(Records from a data collection)
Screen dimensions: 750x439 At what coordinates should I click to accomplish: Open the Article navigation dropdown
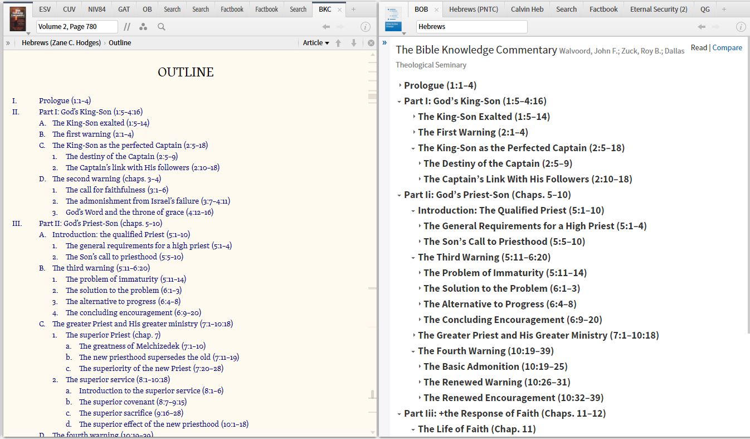[315, 43]
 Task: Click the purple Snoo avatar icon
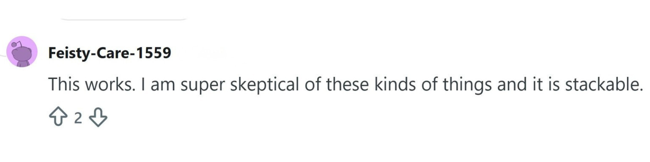(22, 52)
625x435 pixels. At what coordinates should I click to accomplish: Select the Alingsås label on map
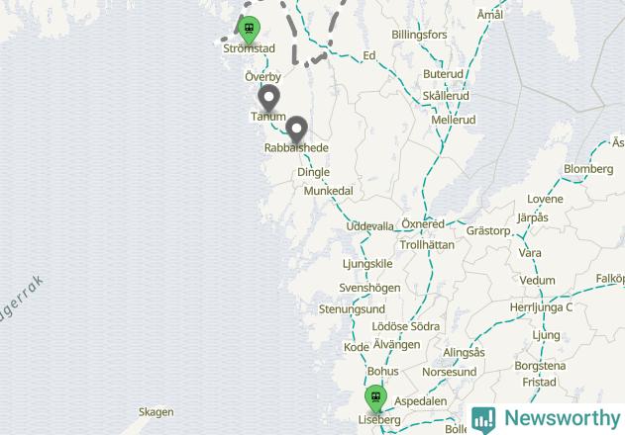pos(464,353)
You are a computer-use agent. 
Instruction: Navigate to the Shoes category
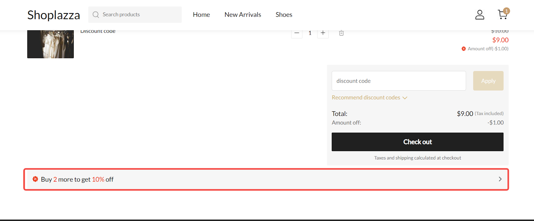click(284, 15)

## REQUIRED WORK
All entries above are to be set down word for word, and the pictures are to be left out.

## SOLVED PROBLEM
Screen dimensions: 750x439 At what coordinates should I click to accomplish: Open the Article navigation dropdown
[315, 43]
 Task: Click the purple Snoo avatar icon
(22, 52)
625x435 pixels. At what coordinates should I click to accomplish: Select the Alingsås label on map
pos(464,353)
You are a computer-use agent. 
Instruction: Navigate to the Shoes category
click(284, 15)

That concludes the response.